TASK DETAILS —
Collect each line of the entries that holds the string "agent".

RECORDS FOR THE EXERCISE —
* * *

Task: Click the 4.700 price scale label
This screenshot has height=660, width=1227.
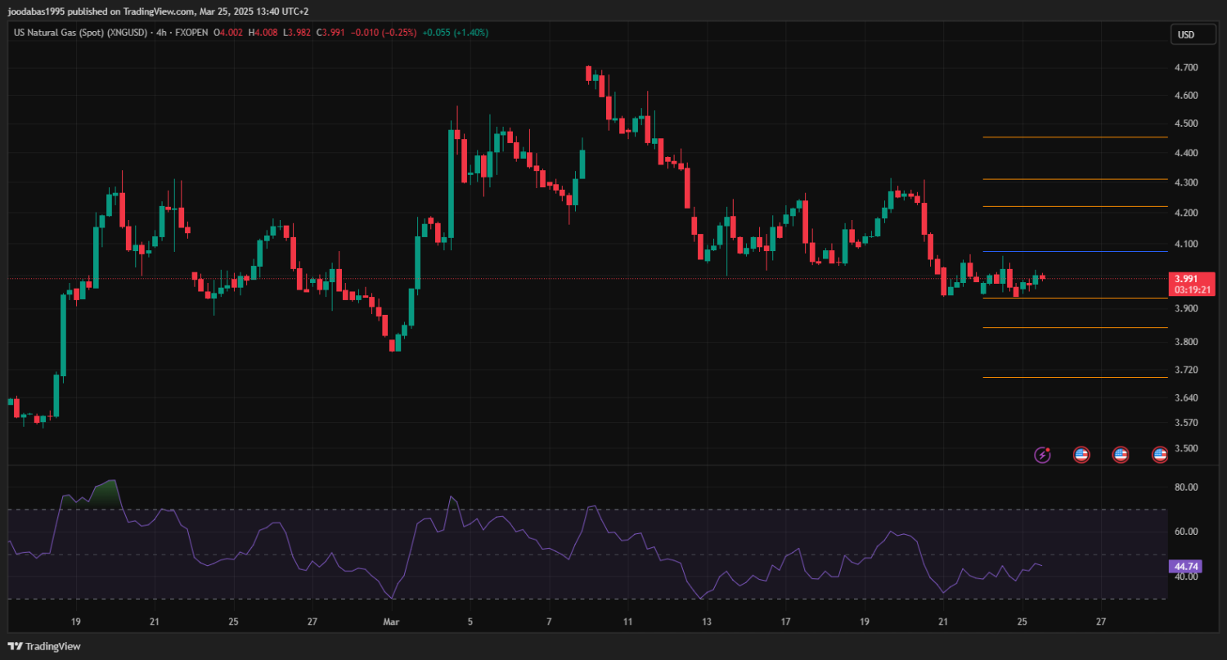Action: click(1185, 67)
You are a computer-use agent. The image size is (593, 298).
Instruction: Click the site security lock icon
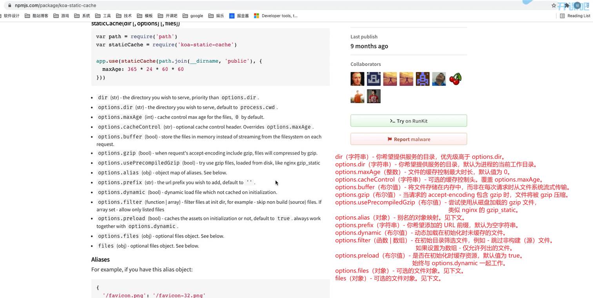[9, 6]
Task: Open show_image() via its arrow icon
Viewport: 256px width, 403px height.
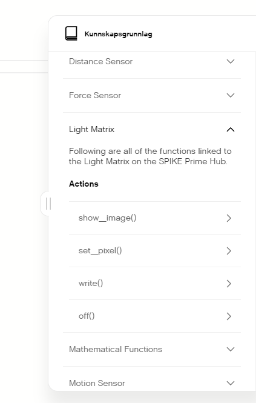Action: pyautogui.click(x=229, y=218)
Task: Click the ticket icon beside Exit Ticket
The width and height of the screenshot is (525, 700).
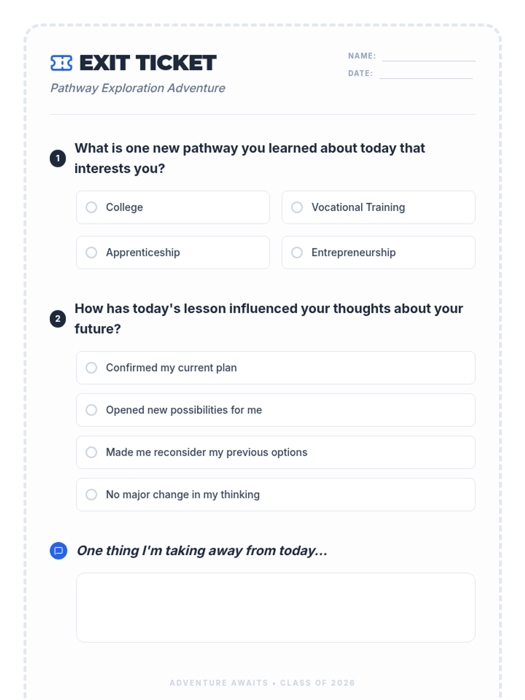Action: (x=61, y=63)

* * *

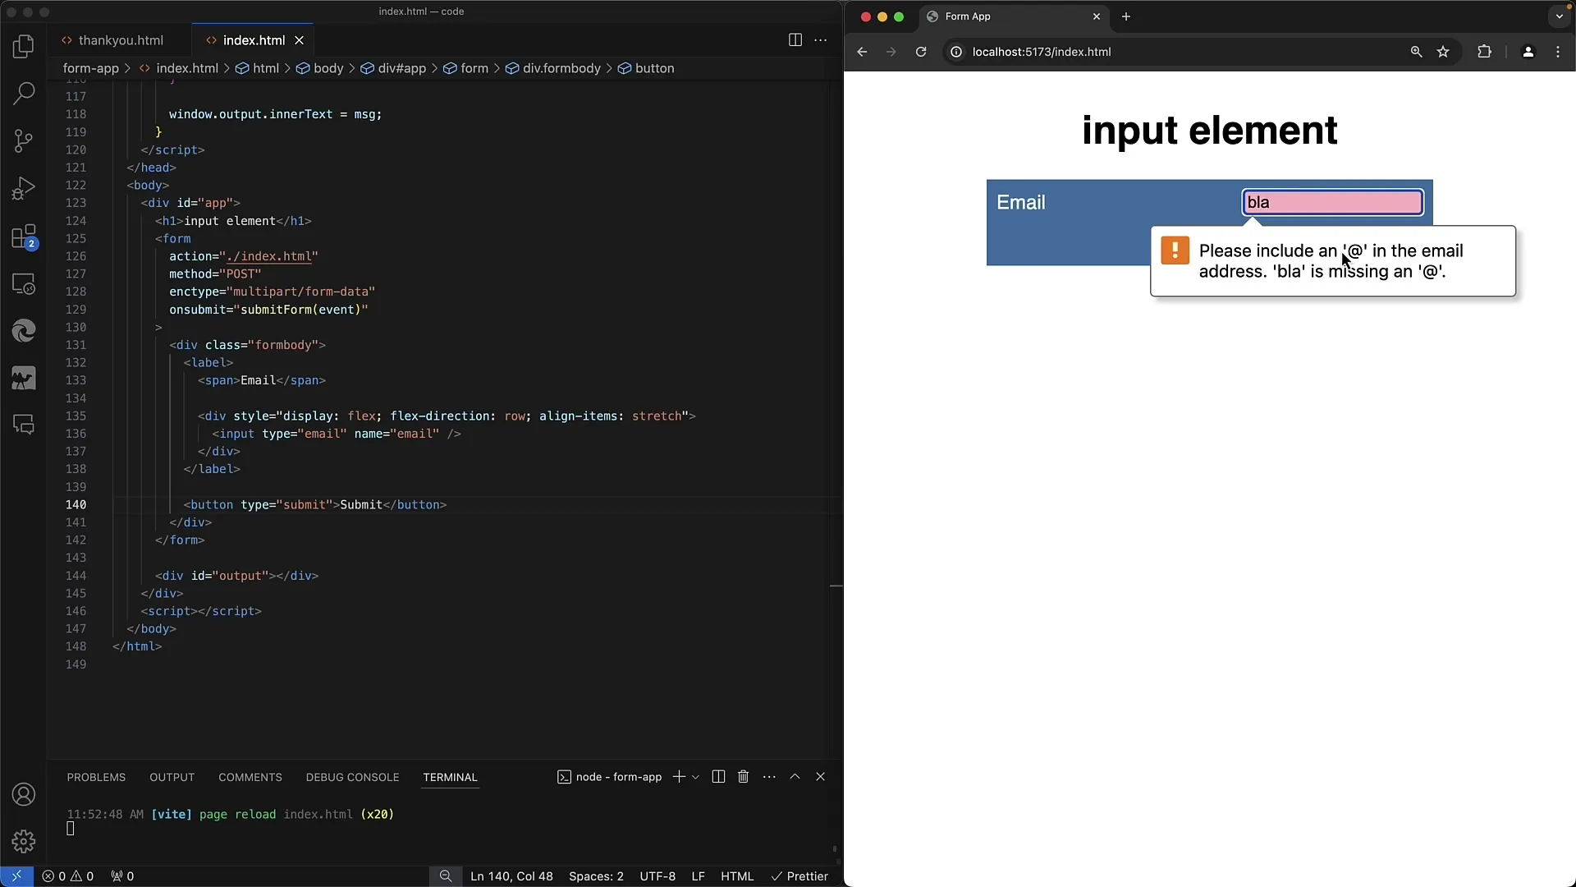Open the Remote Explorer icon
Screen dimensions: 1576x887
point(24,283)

* * *

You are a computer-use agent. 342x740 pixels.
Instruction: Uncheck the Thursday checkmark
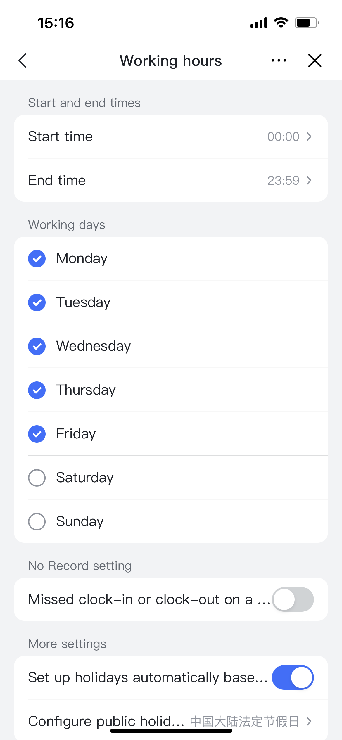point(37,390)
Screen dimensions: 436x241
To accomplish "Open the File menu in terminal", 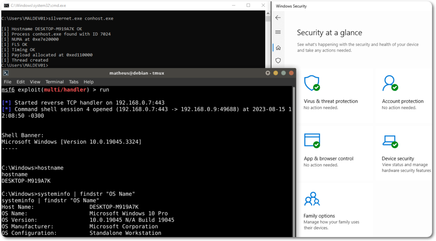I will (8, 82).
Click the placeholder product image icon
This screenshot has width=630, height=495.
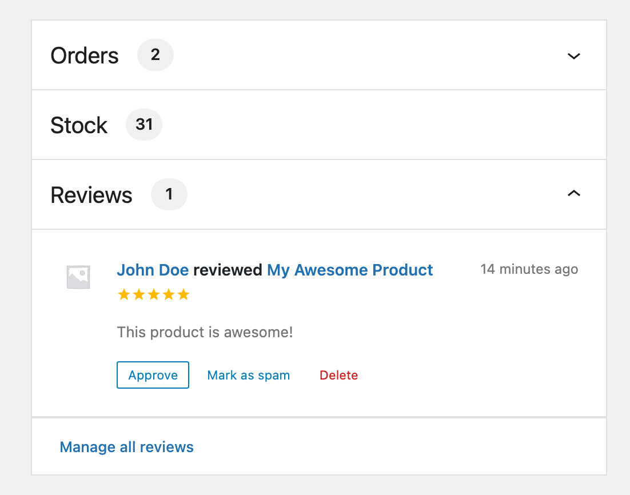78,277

* * *

SOLUTION FOR THIS EXERCISE —
You are a computer-use agent. The image size is (593, 298).
You are a computer-use agent. 342x740 pixels.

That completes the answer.